Friday, May 16, 2008

...the darndest things

I'm not sure how this conversation began, but I think it had something to do with Manthara.

We were sitting in the garden when my son announced, "If you're bad you get a hunchback. Like Manthara."

"Hmm. So you mean everyone who's bad has a hunchback?" I reeled of a few names and asked him if they had hunchbacks.

Of course he said no. I suggested that it was a good idea somtimes to tell a story where the outside of people is a lot like what's in their heads. But what if the outside is nothing like what the person is like, I asked him.

The bench was giving off all the accumulated heat of the day and I found myself telling him a highly potted version of Dorian Gray. At the end of it, my son looked rather puzzled.

"I don't understand, " he said. "Is it magic?"

"What do you think?"

After a minute, "I think the painting is a Horcrux."

Sigh.

6 comments:

km said...

that boy needs a blog.

Anonymous said...

That is funny..

Actually, I am not sure Manthara was bad in the first place..I am pretty sure there was a reason for what she did that was rooted in some past injustice..but we never get to hear her story.

I was following your post all right until I came to the Horcrux part. I had to look it up. Sigh.

(I couldn't bear to read any more Harry Potter after the first 4-5 books).

The other example you can tell him (of a person's outside not being same as inside) is Dr. Jekyll and Mr. Hyde. No Horcruxes are involved :)

km said...

Lekhni: When I was nine, I had no doubt that Manthara was a "bad" person. (Maybe I watched too many Ram Lilas.) But such thinking is hardly childish or simplistic, no?

Aishwarya said...

But this is excellent! I approve wholeheartedly of your son.

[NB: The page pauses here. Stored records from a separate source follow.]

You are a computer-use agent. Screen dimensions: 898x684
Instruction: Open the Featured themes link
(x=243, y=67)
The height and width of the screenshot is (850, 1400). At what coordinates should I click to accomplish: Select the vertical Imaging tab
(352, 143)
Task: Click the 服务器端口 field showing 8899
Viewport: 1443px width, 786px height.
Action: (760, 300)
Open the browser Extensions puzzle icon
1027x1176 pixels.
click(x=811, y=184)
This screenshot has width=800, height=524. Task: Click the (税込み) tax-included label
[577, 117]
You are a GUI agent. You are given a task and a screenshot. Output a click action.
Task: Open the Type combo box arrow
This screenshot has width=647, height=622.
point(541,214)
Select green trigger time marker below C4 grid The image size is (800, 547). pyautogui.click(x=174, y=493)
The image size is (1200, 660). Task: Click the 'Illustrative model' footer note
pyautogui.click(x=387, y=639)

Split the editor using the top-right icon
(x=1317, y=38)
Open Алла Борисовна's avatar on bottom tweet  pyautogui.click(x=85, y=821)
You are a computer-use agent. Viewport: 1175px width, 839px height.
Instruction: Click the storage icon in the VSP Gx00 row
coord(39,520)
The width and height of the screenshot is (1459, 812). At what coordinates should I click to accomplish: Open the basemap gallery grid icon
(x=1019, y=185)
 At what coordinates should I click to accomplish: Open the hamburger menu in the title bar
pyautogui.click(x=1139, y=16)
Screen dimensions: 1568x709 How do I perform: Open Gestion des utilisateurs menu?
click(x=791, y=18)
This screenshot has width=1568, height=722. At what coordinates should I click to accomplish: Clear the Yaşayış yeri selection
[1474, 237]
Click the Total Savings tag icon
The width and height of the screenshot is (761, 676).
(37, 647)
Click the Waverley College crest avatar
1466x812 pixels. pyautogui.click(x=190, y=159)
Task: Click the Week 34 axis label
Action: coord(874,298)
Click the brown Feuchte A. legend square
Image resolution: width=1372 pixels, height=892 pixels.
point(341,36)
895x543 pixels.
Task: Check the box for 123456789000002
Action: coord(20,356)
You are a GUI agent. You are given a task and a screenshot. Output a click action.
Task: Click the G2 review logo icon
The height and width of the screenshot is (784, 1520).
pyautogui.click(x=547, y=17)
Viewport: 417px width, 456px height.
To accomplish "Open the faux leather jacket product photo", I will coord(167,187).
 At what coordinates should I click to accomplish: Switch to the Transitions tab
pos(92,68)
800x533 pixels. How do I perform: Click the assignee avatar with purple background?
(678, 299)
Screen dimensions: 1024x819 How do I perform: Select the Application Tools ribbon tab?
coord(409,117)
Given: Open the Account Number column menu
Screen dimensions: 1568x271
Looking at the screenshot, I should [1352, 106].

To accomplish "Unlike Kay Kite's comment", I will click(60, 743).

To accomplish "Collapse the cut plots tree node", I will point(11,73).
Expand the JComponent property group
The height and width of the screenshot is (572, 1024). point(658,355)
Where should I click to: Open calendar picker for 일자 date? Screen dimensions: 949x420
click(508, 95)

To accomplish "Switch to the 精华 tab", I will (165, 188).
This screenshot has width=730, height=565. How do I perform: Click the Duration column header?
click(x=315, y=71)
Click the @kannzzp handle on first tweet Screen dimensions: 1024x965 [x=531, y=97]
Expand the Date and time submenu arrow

(As an aside, Four Ways To Forgiveness is available in a Delhi bookshop for rs 400 or so. Do you want it?)

dipali said...

The all-pervasive Hari Puttarisation of literature!

Space Bar said...

km: isn't one in the family enough?!

lekhni: you need to read harry potter, if for no other reason than to see how terrible it got towards the end.

And ya, he's got some weird version of Dr. J and Mr. H from, of all things, Tom and Jerry. I can see I have to step in.

Aishwarya: Mailed you! Of course I want it!

Dipali: I know. Sigh. I mean, how does The Boy Who Lived compare to the Dorian Gray, right?